1. In lab, Will burns a 0.6-g peanut beneath 50 g of water, which increases in temperature from 22°C to 50°C. The amount of heat absorbed by the water can be found with the equation Q = cmΔT, where Q is the amount of heat, c the specific heat of water, m the mass of water. and ΔT the change in the water's temperature.
a. Assuming that 40% of the heat released makes its way to the water, show that the food value of the peanut is 3500 calories, or 3.5 Calories.
b. What is the food value in calories per gram? In Calories per gram?
2. Radioactive decay of granite and other rocks in Earth's interior provides sufficient energy to keep the interior molten, to heat lava, and to provide warmth to natural hot springs. This is due to the average release of about 0.03 J per kilogram each year. Show that a 500°C increase in temperature for a thermally insulated chunk of granite takes about 13.3 million years. (Assume that the specific heat capacity of granite is 800 J/kg-C°. Use the equation Q = cmΔT.)

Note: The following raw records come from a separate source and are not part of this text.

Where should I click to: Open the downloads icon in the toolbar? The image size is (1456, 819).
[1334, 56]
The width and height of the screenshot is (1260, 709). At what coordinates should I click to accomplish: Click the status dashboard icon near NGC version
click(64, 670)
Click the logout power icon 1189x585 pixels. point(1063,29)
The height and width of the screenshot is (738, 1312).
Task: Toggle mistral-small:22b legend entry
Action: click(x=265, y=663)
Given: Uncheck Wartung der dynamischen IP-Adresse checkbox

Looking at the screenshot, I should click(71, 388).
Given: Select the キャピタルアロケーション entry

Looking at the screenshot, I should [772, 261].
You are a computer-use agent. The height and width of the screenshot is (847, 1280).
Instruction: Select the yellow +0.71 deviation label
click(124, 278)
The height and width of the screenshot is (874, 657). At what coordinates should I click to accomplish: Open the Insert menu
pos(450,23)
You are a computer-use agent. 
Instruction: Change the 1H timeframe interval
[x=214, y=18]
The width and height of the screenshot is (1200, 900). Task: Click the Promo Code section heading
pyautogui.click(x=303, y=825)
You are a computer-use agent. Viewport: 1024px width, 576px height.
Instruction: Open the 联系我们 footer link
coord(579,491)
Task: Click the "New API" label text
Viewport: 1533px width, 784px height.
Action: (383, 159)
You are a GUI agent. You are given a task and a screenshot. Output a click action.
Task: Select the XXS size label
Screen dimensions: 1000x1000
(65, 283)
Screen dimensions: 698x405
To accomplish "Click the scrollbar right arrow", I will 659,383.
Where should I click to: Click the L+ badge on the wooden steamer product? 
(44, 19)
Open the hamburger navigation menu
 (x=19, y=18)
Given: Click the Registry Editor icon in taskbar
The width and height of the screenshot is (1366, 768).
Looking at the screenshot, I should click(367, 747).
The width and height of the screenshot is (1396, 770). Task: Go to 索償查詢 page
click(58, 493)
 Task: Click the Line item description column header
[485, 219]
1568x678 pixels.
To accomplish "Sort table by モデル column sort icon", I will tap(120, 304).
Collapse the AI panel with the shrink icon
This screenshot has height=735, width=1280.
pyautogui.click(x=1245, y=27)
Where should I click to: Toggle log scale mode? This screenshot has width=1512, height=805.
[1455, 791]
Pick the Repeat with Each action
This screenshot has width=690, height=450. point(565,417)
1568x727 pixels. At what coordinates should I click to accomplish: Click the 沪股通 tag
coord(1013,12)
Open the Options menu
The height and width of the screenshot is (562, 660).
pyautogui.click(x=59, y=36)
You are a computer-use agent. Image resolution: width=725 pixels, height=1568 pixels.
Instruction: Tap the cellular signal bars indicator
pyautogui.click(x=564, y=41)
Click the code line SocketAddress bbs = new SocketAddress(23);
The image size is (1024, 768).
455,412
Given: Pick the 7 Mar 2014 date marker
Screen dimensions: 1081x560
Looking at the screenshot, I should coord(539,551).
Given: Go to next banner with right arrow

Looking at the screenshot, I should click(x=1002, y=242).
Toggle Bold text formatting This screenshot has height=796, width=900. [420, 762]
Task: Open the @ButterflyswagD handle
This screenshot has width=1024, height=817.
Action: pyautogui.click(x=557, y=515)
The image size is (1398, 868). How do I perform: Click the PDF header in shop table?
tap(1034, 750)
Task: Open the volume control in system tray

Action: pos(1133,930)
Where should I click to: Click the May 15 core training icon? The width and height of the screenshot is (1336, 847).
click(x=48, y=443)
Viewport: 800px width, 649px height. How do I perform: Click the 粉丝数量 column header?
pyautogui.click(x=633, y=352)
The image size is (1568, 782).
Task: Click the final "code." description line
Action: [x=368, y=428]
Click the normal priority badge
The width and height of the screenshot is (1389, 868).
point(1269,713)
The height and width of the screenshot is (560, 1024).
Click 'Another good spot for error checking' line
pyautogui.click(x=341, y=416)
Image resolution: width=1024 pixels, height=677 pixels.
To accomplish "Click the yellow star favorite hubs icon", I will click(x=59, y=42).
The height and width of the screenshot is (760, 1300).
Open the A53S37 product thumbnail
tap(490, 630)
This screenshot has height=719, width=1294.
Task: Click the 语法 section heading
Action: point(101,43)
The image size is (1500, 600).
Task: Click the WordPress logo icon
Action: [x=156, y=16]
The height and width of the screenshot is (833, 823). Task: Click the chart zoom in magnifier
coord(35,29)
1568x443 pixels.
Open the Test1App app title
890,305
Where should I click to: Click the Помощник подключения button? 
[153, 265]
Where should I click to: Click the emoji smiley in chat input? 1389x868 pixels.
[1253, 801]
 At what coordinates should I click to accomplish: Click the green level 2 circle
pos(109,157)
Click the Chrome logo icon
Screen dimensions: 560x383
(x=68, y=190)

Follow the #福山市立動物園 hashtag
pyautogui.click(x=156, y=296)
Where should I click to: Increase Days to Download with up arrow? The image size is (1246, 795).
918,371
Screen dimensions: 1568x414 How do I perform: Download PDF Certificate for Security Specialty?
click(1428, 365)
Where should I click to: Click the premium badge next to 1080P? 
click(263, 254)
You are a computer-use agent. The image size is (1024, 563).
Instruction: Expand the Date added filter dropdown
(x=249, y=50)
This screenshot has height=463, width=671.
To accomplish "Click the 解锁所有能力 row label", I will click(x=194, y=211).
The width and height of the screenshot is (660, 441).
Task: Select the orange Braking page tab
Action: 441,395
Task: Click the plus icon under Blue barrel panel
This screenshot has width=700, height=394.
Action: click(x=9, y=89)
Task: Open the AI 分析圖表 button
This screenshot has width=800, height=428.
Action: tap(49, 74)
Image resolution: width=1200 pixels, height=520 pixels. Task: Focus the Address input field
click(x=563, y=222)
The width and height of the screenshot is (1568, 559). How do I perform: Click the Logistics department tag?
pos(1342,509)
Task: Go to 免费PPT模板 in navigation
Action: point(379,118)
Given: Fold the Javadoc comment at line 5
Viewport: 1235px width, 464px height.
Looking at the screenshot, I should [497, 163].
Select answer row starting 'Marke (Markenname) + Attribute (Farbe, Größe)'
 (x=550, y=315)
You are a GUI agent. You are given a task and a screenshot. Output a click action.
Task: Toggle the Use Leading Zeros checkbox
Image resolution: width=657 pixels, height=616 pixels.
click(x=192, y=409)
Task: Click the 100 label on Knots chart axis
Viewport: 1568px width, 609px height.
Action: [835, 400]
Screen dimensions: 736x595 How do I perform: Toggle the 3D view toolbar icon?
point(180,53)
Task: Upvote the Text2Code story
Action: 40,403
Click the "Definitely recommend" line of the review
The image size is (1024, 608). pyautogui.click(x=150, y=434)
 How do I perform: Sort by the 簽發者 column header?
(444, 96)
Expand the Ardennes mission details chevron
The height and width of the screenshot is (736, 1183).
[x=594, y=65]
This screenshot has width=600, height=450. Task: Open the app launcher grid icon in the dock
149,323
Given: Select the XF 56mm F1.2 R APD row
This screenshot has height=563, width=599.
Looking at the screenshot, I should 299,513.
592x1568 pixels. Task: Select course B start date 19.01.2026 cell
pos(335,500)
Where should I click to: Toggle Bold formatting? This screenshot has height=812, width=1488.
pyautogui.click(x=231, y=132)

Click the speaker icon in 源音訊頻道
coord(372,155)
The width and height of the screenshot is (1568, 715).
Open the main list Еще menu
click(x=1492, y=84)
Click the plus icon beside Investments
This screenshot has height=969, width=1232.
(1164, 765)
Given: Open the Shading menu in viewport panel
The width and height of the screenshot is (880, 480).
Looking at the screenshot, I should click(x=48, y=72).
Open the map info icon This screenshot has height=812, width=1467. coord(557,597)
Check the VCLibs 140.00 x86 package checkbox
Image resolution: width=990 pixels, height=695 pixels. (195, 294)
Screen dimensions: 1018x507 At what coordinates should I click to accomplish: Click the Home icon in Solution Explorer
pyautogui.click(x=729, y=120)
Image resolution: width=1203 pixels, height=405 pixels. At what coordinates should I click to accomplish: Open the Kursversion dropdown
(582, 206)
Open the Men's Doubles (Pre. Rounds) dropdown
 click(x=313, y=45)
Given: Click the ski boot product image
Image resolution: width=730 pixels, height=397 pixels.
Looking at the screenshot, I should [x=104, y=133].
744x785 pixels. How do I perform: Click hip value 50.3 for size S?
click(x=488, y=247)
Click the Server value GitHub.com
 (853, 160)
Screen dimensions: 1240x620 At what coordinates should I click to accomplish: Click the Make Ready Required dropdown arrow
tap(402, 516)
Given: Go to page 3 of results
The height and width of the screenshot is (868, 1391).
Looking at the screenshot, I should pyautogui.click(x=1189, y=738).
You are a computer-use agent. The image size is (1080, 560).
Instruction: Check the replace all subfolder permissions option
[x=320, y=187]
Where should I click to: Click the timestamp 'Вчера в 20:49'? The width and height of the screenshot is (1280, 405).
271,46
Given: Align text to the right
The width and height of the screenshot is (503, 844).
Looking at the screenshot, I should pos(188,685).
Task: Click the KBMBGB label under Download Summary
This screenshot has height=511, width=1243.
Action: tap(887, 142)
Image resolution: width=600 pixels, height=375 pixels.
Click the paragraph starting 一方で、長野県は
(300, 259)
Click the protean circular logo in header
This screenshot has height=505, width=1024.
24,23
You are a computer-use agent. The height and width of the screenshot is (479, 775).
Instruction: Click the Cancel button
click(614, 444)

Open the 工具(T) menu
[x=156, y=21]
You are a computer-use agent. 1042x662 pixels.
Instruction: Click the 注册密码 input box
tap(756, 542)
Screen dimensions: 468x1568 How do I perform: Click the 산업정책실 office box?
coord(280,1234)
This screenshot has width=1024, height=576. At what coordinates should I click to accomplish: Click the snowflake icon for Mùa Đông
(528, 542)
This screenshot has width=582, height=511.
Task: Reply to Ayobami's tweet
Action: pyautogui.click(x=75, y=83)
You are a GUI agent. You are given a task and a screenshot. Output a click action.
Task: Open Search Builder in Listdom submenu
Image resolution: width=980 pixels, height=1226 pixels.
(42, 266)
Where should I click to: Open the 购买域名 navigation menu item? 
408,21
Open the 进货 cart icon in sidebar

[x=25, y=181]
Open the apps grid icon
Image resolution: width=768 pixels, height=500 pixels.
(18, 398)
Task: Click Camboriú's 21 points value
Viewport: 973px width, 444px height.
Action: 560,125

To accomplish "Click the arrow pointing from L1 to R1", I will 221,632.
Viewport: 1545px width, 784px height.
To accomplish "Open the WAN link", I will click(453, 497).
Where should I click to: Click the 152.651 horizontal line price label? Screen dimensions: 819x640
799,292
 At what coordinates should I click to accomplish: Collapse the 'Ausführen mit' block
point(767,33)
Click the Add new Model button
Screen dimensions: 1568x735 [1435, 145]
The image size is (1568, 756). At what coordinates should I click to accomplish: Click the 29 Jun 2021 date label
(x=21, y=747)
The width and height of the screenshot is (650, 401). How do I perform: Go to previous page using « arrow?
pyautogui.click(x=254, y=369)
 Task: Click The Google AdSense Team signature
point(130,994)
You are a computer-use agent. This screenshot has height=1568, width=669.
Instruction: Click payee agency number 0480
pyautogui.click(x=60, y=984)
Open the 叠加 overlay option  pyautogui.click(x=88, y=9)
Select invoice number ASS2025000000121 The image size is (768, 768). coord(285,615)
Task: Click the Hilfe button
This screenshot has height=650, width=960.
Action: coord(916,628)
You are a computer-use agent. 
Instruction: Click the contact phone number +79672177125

3. In a 25°C room, hot coffee in a vacuum flask cools from 75°C to 50°C in 8 hours. Explain why you predict that its temperature after another 8 hours will be 37.5°C.
4. At a certain location, the solar power per unit area reaching Earth's surface is 200 W/m2, averaged over a 24-hour day. If the average power requirement in your home is 3 kW and you can convert solar power to electric power with 10% efficiency, how large a collector area will you need to meet all your household energy requirements From solar energy? (Will a collector fit in your yard or on your roof?)
5. In lab you submerge 100 g of 40°C iron nails in 100 g of 20oC water (the specific heat of iron is 0.12 cal/goC.)
(a) Equate the heat gained by the water to the heat lost by the nails and show that the final temperature of the water becomes 22.1°C.
(b) Your lab partner is surprised by the result and says that since the masses of iron and water are equal, the final water temperature should lie closer to 30°C, half-way between. What is your explanation?